Cycle counting is an important aspect of Atari 2600 programming. It makes possible the positioning of sprites, the drawing of six-digit scores, non-mirrored playfield graphics and many other cool TIA tricks that keep every game from looking like Combat. In fact, even Combat makes use of some cycle counting to position the tanks and to draw the scores into the playfield, though its methods aren't quite as precise as your typical Activision game.

Cycle counting's uses don't end at silly screen hacks. It is also useful for optimizing code to fit within a vertical blank, or a scanline, or a horizontal blank.

CONCEPTS OF COUNTING

Programming the Atari requires one to modify one's perceptions of space and time, because the Atari observes some sort of Abian physics where space is time. One frame is 1/60 of a second. One scanline is 1/20000 of a second. You get the idea. It is important to know how much code can be executed in the amount of time it takes to draw the screen. The unit of time we use is cycles.

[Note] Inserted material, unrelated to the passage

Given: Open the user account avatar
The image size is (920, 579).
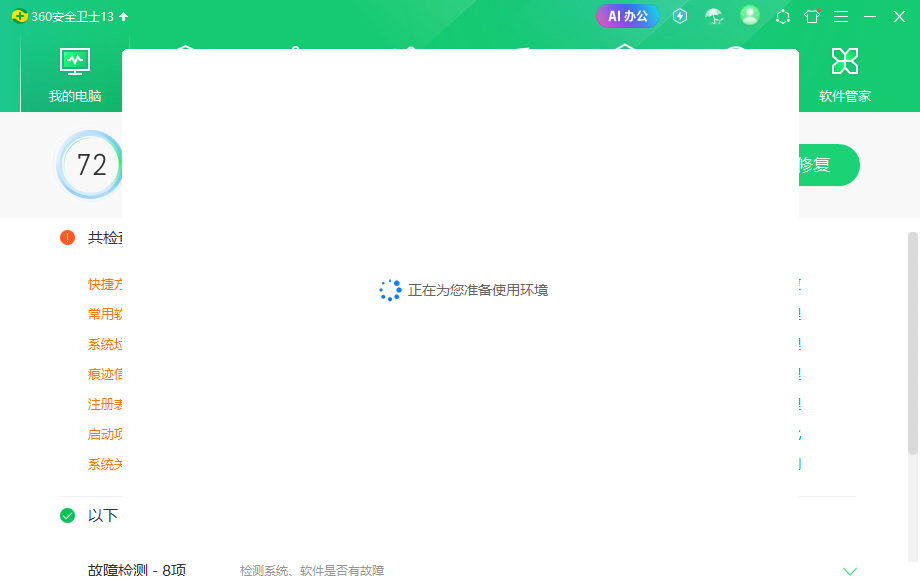Looking at the screenshot, I should pos(750,16).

CPU CYCLES IN RELATION TO SCREEN PIXELS

The CPU clock works at a somewhat slow pace compared to the TIA. The TIA draws three pixels in the time it takes to execute one CPU cycle. A WSYNC command will halt the processor until the horizontal blank, which lasts about 20 CPU cycles, after which the electron beam turns on and begins to draw the picture once again. Therefore the X position of the electron beam is determined like this:

X = (CYCLES - 20) * 3

where CYCLES is the number of cycles that have elapsed since the horizontal blank. But the text I have states that registers are only read every five cycles, so the equation must be adjusted to account for that. For now, let's just assume that we round up to the next multiple of 15. The examples we use will involve RESP0, because I know the rule applies to that register.

If X is a negative number, a RESP0 will put player 0 on the left edge of the screen.

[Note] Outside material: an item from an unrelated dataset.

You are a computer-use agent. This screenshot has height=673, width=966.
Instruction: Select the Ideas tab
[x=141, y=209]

Let's look at a sample nonsense routine.

BEGIN:  STA WSYNC   ;I begin counting here.
        NOP             ; 0 +2 = [2]     (Weenie instruction)
        LDA #0          ; 2 +3 = [5]     (Fast math, immediate)
        STA $FFFF       ; 5 +4 = [9]     (Storage, absolute)
        ROL $FFFE,X     ; 9 +7 = [16]    (Slow math, Absolute,X)
        ROL A           ; 16+2 = [18]    (Slow math, accumulator)
        STA RESP0       ; 18+3 = *21*    (Storage, zero page)
        DEY             ; 21+2 = [23]    (Weenie)
        BNE BEGIN       ; 23+3 = [26]    (Branch)

The number on the left is the number of cycles that have elapsed since WSYNC at the beginning of each instruction, it is only there to illustrate the addition of cycles. The number in brackets is the number of cycles that have elapsed at the end of each instruction. It is better to keep track of this number because writes to TIA registers occur on this cycle.

Note the number 22 next to RESP0 is in asterisks, signifying a write to a TIA register. (22-20)*3 == 6, and since it is RESP0 we round up to 15 and that is where Player 0 goes.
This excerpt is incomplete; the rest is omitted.